[Saved data entries]
Segment Open
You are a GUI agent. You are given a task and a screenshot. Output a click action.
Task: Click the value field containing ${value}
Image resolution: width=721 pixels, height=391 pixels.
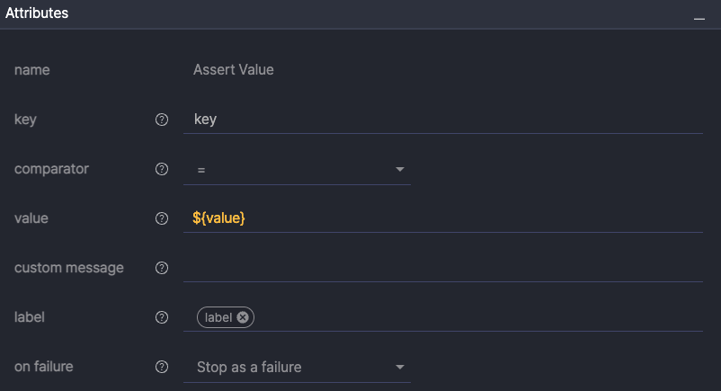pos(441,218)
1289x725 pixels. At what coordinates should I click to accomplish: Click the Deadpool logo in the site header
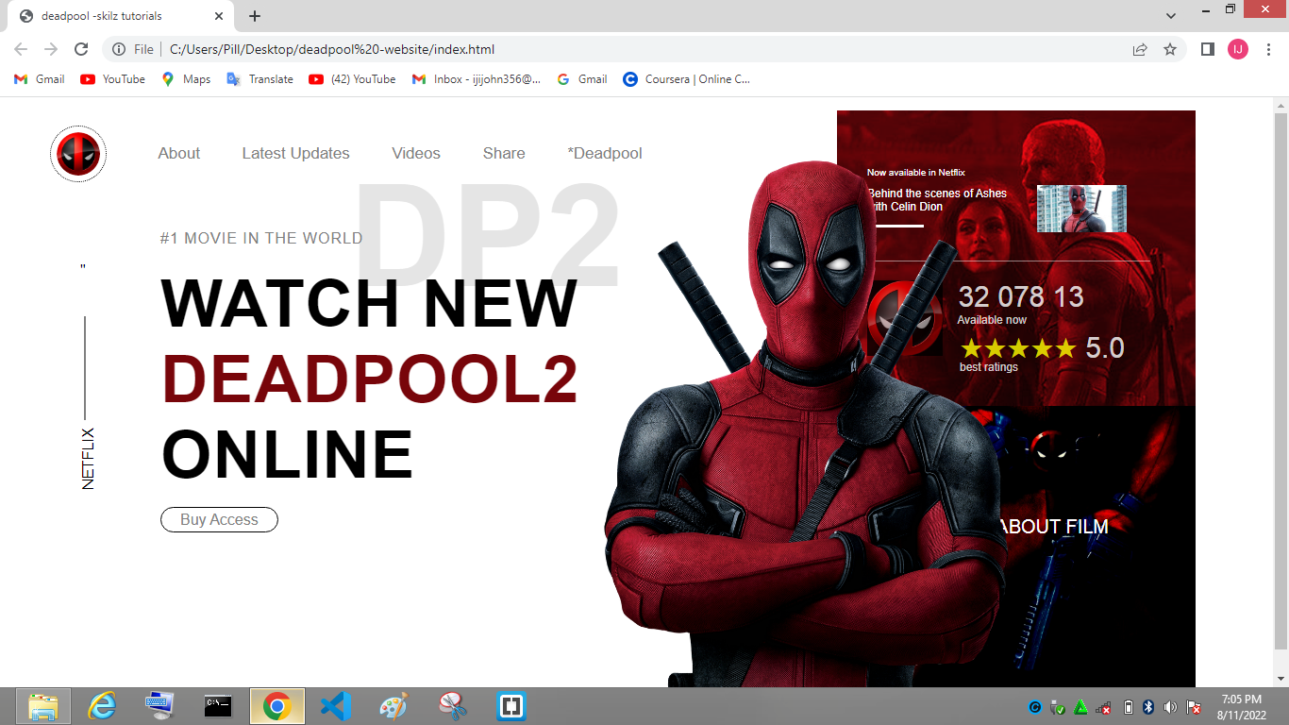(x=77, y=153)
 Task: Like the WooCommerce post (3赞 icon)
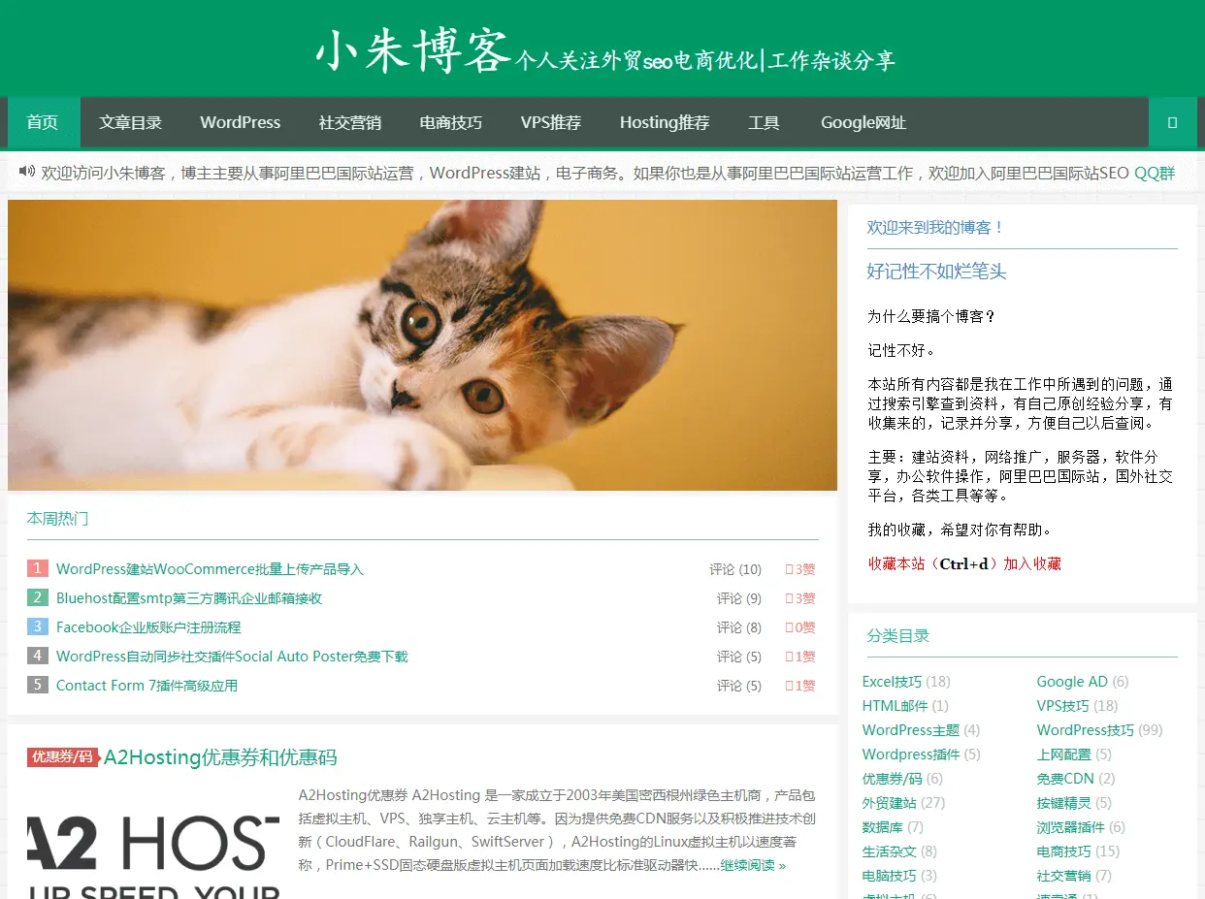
Segment Closed
» **Problem requirements**
The entries are to be transcribed in full. Their pictures are not.

» **Solution for this exercise**
You are a GUI agent. You are given a task and a screenshot. Output a click action.
Task: Click the value field containing ${value}
Image resolution: width=721 pixels, height=391 pixels.
pos(441,218)
1289x725 pixels. At what coordinates should I click to accomplish: Click the Deadpool logo in the site header
(x=77, y=153)
 Task: Like the WooCommerce post (3赞 icon)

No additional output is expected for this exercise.